What to Look for in a Code Review: 24 Points Checklist

Table of Contents

It’s always a challenge to efficiently evaluate code in Pull Requests (PRs) while managing a growing workload. Senior software engineers need a concise, actionable code review checklist for thorough yet swift PR reviews, which are vital for maintaining high-quality codebases. 

But the question is what to look for in a code review? 

Effective code reviews require balancing technical accuracy with constructive feedback, encouraging team growth. The code reviewer should focus on identifying bugs and design issues, while also sharing insights and best practices, thus creating a collaborative learning environment.

Try Bito’s AI Code Review Agent to automate and improve your code review process.

This guide offers a code review checklist with best practices tailored for senior engineers reviewing PRs, ensuring comprehensive coverage.

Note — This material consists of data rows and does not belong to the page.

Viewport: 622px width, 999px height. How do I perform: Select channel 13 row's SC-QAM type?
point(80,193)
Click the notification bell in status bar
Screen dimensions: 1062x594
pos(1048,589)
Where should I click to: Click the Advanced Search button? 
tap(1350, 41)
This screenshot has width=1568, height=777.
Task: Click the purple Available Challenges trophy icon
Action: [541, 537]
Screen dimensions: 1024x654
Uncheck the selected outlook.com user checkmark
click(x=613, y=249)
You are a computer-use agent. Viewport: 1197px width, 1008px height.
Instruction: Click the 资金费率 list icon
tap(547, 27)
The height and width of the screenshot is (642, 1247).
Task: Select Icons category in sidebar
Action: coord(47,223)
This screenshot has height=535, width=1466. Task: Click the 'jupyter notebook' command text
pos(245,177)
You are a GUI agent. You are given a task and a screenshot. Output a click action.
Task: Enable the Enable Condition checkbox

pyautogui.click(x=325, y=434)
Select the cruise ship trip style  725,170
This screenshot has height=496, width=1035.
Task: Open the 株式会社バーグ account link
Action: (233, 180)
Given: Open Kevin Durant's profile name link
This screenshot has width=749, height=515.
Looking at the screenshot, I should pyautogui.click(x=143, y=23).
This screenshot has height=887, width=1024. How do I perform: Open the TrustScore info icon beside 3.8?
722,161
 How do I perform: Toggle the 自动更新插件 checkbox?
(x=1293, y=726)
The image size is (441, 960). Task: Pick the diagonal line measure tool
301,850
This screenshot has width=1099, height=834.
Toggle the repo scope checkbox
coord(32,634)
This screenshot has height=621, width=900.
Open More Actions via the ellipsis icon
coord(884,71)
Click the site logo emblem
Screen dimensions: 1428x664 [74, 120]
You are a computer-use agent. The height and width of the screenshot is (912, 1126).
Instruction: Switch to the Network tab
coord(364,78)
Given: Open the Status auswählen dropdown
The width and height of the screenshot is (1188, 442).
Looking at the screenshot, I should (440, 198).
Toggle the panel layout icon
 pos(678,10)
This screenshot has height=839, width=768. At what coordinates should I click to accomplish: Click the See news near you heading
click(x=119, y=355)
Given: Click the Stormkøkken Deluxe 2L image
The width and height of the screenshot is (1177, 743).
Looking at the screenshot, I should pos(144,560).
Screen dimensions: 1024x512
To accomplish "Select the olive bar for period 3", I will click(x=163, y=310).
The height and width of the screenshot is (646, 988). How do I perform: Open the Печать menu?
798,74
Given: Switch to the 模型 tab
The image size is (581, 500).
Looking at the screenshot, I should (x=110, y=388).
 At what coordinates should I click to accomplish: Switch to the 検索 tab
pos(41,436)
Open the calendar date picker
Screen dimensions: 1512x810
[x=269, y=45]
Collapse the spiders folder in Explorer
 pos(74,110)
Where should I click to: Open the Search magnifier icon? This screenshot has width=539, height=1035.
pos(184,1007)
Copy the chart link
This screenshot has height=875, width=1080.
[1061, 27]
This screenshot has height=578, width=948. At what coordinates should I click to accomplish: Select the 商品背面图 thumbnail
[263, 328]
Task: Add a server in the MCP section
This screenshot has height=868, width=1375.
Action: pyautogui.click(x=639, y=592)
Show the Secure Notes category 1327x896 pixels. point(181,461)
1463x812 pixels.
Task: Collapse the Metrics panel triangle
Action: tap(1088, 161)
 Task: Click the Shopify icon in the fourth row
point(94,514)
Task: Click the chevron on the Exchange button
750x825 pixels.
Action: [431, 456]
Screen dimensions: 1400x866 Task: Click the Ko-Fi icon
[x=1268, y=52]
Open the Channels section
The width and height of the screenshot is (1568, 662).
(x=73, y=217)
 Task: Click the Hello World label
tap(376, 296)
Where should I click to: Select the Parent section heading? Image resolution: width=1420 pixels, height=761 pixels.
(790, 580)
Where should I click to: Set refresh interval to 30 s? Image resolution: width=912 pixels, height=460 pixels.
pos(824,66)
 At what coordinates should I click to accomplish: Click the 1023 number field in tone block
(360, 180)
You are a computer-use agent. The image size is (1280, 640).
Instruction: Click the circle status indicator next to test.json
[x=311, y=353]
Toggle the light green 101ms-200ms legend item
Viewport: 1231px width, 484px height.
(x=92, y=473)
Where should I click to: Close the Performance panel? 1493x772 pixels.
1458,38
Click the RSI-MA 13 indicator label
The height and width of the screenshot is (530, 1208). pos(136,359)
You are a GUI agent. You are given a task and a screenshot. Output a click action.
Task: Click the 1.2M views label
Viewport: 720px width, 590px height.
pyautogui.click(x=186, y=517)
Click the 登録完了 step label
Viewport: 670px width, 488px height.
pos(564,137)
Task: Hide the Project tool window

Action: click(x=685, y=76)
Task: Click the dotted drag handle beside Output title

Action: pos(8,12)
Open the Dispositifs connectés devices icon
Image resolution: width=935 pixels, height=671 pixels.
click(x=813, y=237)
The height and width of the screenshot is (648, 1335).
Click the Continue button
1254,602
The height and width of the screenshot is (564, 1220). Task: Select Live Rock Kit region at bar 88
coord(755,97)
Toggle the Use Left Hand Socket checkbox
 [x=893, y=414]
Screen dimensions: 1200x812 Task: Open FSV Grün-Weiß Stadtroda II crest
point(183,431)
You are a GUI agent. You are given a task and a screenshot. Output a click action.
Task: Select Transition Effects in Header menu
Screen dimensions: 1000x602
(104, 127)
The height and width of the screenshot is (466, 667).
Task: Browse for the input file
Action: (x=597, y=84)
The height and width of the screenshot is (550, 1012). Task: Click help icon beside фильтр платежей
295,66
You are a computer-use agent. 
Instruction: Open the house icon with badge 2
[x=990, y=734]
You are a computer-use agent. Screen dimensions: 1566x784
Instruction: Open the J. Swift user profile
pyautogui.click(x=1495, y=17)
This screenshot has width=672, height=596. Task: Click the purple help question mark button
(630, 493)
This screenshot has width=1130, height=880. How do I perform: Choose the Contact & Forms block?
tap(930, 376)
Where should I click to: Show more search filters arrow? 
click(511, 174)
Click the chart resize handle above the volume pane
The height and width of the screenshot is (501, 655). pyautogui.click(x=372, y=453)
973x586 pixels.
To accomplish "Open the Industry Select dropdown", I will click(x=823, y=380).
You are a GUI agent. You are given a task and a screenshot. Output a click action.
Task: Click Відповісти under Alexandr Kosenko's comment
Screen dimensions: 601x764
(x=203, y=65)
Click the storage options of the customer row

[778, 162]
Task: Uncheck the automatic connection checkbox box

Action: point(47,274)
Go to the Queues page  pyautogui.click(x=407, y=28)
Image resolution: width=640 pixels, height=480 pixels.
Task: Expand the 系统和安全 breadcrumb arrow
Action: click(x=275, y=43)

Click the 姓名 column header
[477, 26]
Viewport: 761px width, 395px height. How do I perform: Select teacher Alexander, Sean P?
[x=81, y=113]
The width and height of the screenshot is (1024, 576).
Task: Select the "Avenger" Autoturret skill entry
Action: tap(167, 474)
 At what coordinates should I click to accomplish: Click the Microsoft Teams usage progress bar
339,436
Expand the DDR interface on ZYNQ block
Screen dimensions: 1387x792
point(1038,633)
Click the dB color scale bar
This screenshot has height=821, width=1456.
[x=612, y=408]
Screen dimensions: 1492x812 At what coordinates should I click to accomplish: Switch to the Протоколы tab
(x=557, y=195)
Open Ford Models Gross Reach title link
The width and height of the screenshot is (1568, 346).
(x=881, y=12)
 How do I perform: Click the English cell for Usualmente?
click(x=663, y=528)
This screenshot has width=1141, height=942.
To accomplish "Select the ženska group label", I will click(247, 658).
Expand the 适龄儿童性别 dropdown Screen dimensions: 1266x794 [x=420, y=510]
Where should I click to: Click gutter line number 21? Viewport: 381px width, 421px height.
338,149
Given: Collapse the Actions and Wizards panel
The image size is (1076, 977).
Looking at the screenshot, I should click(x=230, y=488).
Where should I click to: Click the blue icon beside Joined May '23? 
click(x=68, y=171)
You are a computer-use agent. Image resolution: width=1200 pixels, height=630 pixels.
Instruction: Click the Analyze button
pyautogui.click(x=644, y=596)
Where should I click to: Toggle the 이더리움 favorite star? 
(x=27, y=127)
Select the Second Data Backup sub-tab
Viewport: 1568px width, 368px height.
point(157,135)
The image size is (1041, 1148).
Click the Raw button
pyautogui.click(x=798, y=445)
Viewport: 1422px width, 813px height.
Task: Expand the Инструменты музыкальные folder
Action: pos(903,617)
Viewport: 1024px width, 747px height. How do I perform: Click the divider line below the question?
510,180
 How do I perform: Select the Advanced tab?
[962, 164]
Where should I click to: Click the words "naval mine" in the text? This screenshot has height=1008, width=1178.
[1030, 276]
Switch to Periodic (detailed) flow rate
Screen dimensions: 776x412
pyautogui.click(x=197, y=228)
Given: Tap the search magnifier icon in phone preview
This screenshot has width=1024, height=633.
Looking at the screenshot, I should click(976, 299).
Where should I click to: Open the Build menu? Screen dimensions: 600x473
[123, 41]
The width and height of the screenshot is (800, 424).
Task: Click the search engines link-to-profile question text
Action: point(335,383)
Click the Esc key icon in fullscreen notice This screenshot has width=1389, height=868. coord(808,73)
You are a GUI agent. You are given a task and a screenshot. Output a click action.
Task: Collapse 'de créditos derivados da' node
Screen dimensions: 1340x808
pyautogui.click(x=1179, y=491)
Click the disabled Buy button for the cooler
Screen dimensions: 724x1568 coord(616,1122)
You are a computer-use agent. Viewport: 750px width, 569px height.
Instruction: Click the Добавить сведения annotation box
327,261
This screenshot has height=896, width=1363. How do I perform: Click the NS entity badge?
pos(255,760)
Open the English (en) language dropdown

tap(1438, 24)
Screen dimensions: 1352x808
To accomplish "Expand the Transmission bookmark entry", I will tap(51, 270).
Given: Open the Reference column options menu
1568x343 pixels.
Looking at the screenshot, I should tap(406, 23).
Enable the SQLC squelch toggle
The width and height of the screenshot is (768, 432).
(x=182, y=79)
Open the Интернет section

It highlights the key aspects of great reviews, aiming to improve code quality and project success, and equipping engineers for effective code review practices. 

Code Review Checklist

Here is an essential 24-point code review checklist, strategically categorized to guide you on what to look for in a code review: 

Code Quality

1. Clarity and Readability

Start by assessing the purpose and functionality of the code. Ensure variable, function, and class names are self-explanatory and logically grouped. Check for simplicity and avoid complex structures. Consistent coding style, including naming, indentation, and spacing, is essential for maintainability. 

Names should be descriptive, clear, and adhere to language-specific standards. Avoid generic names like “data” and ensure names accurately reflect their purpose. Follow language-specific conventions, like PascalCase in Java and snake_case in Python, and avoid misleading names that could cause confusion or bugs. 

Example: In Java, a class handling customer orders is named OrderProcessor instead of a vague Processor or misleading OrderViewer

2. DRY Principle

Look for repeated code that could be refactored (Don’t Repeat Yourself). Repeated blocks can be replaced with functions or components. Be cautious not to over-engineer, aiming for a balance between reusability and simplicity. 

Example: If multiple functions in a codebase format dates, replace them with a single formatDate() function. 

3. SOLID Principles

Ensure adherence to SOLID principles in object-oriented design. Each class or module should have a single responsibility, be open for extension but closed for modification, allow derived classes to substitute base classes, not force unnecessary methods on implementing classes, and depend on abstractions rather than concretions. 

Example: A FileReader class should only handle reading files, not parsing file data, adhering to the Single Responsibility Principle. 

4. Error Handling

Robust and consistent error handling is crucial. Ensure comprehensive coverage of potential errors, including technical and business logic errors. Apply a consistent strategy across the codebase, whether using exceptions or error codes, and ensure errors are handled gracefully without exposing sensitive information. 

Example: In a web application, database connection failures throw a custom DatabaseConnectionException, which is caught and logged, and a user-friendly error message is displayed. 

Code Performance

5. Efficiency

Assess the algorithms and data structures for their time and space efficiency. Analyze their complexity and consider more efficient alternatives for large data sets. Profile to identify performance hotspots and focus on optimizing these areas. However, avoid premature optimization that complicates code unnecessarily and ensure justifications with performance metrics. 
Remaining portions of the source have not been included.